Oui, j’ai beaucoup de chance. Aux yeux des personnes qui le disent, je suis une belle au bois dormant. Traduction : une gâtée pourrie. Une feignasse.

Quand j’étais bébé, je dormais énormément. Mes parents étaient très contents. On me lavait, je dormais. On me donnait à manger, je m’endormais. Une fois, ils ont même consulté un médecin pour demander si leur bébé était normal. Pas d’inquiétude, profitez-en d’avoir un bébé si tranquille.

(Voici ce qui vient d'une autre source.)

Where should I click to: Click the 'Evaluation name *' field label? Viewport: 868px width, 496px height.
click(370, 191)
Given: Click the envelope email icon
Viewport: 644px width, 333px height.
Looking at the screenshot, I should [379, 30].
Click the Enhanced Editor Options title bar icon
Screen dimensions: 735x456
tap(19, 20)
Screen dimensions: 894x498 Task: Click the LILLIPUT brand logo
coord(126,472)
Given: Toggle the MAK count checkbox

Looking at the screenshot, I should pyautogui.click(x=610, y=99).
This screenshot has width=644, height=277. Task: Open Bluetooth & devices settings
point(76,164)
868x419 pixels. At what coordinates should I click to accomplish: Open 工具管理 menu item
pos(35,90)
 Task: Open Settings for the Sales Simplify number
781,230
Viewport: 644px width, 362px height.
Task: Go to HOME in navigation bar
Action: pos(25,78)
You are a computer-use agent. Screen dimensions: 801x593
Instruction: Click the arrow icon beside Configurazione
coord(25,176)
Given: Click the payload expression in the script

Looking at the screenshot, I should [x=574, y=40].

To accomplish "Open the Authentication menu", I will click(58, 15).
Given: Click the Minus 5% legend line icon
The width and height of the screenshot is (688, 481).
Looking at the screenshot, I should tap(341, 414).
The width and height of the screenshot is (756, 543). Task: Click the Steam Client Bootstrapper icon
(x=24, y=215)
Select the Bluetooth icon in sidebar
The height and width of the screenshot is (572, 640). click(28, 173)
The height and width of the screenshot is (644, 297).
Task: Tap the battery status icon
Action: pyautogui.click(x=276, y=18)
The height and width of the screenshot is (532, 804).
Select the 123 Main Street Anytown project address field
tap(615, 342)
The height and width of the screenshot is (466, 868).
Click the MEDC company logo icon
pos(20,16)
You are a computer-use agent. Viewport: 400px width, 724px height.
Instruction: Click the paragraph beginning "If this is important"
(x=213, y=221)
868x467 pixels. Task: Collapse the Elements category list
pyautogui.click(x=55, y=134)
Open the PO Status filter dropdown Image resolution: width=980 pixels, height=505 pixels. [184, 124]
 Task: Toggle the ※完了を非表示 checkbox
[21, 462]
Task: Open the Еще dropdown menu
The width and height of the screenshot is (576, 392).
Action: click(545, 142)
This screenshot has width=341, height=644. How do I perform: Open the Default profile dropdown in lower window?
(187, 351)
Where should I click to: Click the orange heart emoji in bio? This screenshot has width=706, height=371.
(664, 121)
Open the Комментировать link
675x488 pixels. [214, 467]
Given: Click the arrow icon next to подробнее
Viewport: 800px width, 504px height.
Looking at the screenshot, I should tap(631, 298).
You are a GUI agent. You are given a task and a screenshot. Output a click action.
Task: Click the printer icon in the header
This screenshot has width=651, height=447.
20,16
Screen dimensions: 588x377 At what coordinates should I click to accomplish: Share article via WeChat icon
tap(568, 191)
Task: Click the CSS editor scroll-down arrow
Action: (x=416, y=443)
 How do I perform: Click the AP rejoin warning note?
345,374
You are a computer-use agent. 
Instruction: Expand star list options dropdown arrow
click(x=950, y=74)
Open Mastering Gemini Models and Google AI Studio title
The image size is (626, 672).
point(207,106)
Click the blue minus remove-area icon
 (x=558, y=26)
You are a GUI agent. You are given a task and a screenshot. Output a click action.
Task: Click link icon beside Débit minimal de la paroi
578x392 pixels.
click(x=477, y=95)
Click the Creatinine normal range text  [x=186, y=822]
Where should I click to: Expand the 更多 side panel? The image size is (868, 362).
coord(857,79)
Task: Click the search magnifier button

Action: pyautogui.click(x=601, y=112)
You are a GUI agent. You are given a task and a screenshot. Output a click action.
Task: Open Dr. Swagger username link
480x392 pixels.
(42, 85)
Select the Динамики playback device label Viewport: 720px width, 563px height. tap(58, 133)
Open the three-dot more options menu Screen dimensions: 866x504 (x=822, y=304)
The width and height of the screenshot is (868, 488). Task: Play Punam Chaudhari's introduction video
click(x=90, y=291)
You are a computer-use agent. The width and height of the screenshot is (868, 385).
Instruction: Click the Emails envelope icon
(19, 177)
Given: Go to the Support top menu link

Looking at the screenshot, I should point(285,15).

Les bonnes fées m’ont donc tout donné : gentillesse, sensibilité, altruisme, charme naturel, intelligence… Mais la méchante fée a jeté sur moi un mauvais sort : j’ai besoin de dormir pour fonctionner normalement. J’ai besoin de dormir pour être heureuse. Ou pour ne pas être malheureuse. Et lorsqu’on est maman, lorsqu’on essaie d’être une bonne maman, ou juste la meilleure maman pour ses enfants, on ne dort pas…

C’est le jour J-1. La veille de notre mariage. J’ai pensé à tout. Je veux que tout soit parfait.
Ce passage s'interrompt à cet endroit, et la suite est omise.